* Records for this task *
------

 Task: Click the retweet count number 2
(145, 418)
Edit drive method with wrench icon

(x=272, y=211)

------

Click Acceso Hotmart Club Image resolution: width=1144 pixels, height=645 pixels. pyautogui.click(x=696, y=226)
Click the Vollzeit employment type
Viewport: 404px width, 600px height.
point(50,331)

------

* To do *
Add 132 to every coordinate value in the answers and reproduce those items in full, requests included. Begin at the line that has "Task: Click the retweet count number 2" and stop after the line that has "(x=272, y=211)", with nothing before or after.

* Complete output *
 Task: Click the retweet count number 2
(277, 550)
Edit drive method with wrench icon

(x=404, y=343)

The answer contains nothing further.